Task statement: Note each line of the entries that includes "accomplish". Then copy those lines.

Stored entries:
----
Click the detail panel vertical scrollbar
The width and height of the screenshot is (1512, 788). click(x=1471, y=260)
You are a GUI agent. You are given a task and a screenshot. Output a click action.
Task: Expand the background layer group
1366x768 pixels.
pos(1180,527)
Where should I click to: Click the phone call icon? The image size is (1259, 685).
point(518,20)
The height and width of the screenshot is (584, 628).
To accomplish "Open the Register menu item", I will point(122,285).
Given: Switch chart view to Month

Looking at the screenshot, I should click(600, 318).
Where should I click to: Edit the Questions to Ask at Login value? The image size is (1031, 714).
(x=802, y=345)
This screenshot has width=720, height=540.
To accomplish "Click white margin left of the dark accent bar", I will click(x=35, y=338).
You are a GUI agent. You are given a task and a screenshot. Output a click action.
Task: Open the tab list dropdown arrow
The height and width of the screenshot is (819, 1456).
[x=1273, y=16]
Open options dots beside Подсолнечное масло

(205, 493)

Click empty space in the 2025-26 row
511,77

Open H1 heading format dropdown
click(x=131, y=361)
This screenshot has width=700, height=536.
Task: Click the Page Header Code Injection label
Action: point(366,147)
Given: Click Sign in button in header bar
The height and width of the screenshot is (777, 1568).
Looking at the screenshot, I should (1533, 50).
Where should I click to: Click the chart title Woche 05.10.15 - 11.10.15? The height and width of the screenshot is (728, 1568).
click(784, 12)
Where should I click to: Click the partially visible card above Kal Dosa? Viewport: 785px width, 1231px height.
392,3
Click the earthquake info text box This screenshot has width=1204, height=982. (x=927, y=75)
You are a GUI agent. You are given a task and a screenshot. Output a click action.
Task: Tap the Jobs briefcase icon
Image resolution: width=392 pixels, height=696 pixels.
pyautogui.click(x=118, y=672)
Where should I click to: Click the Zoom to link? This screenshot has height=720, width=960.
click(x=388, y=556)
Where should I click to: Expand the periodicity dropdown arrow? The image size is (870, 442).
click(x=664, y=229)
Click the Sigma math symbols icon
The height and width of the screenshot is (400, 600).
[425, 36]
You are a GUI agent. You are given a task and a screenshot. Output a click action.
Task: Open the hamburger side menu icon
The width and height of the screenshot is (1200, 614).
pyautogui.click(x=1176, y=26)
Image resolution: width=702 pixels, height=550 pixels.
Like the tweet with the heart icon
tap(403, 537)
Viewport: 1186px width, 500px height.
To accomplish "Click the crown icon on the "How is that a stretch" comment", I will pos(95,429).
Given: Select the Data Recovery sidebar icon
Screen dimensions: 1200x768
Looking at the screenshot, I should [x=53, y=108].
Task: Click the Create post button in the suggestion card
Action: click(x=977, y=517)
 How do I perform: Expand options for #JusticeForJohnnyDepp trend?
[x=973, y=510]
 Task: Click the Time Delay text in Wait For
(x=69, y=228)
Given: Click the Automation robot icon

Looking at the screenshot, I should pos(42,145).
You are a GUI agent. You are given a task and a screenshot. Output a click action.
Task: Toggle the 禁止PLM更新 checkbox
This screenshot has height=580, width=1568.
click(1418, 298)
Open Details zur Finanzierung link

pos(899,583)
----
Expected answer:
To accomplish "Open the Register menu item", I will point(122,285).
To accomplish "Click white margin left of the dark accent bar", I will click(x=35, y=338).
To accomplish "Click the crown icon on the "How is that a stretch" comment", I will pos(95,429).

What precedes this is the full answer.